Alleges St. Patrick’s Day beating
By George P. Hassett
An
off-duty Somerville police officer too drunk to drive home exacted
"street justice" on a 15-year-old boy on St. Patrick's Day in 2006
after the boy kicked a recycling bin near the officer's new sports car,
according to a federal lawsuit filed by the boy on Tuesday.
In a
complaint filed in United States District Court in Boston against seven
Somerville police officers, Gerard Contaldi, now 17, of Somerville,
alleges that he suffered bruising, a bloody nose and a black eye
swollen shut after Officer Marcos Freitas attacked him on Medford
Street for kicking the bin near his Nissan Z sports car.
Freitas
was out of uniform and smoking a cigarette on his parents porch on
Medford Street before the incident. He had just downed three to four
alcoholic drinks at a bar and stopped at his parents house to sober up,
the complaint alleges.
When Contaldi kicked the recycling bin
near the sports car, Freitas allegedly slapped the boy and yelled,
"Don't you know that is city property, you idiot!" A friend of
Contaldi's then pushed Freitas to the ground and the group of boys ran
down Medford Street, the complaint says.
Freitas, and six police
officers responding to a call for an attack on an officer, tracked the
boys down in the backyard of 33 Dartmouth St. and, according to to
Contaldi's lawyer, handed out some "curbside punishment" on the kids.
Officer
Alan Monaco allegedly pushed Contaldi's face into the gravel and yelled
at him, "Don't you realize you hit a cop?" Freitas then struck
Contaldi, who was in handcuffs, in the face with a flashlight or a
nightstick, the complaint alleges.
Contaldi and three other
juvenile boys were arrested and charged with assault and battery on a
police officer. Contaldi was found not guilty of the charges at his
trial. According to his lawsuit, the seven police officers gave
conflicting accounts of the incident when they testified.
"Instead
of following our system of justice it appears these Somerville police
officers followed the rules of street justice," said Contaldi's
attorney, Howard Friedman. "They all worked together to give Mr.

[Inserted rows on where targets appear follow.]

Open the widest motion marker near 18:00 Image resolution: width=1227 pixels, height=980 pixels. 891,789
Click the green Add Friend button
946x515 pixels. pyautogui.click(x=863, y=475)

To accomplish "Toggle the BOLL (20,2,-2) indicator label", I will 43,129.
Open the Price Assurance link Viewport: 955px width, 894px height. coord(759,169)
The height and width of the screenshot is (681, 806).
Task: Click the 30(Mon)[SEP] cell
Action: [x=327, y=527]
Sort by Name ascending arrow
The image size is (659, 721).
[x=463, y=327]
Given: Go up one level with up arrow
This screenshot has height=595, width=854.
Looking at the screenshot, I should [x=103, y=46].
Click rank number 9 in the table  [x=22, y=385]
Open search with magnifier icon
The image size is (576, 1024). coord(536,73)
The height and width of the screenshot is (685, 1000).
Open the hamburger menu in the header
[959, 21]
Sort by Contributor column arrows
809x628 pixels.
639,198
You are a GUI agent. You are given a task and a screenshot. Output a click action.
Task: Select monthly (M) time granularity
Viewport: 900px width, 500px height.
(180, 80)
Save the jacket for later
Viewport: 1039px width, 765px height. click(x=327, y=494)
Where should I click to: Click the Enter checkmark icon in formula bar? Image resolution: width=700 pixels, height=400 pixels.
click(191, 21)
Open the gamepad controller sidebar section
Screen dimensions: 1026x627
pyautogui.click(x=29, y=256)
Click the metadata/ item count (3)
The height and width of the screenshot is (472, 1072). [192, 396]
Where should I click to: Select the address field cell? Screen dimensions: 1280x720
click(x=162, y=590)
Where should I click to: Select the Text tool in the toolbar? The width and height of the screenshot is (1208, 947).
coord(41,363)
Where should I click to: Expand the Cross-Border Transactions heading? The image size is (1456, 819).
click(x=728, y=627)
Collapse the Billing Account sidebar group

Freitas a chance to assault a prisoner and that is totally wrong."
The
lawsuit alleges that police officers Robert Kelleher, Kevin
Shackelford, Bruce Campbell, Clifford Mansir and James Hodgdon were at
the scene of the incident and permitted the beating.
Deputy
Chief Paul Upton directed questions to the city's law office. City
spokesman Tom Champion did not return repeated calls for comment.
The complaint asks for punitive damages to be awarded to Contaldi, but does not specify an amount.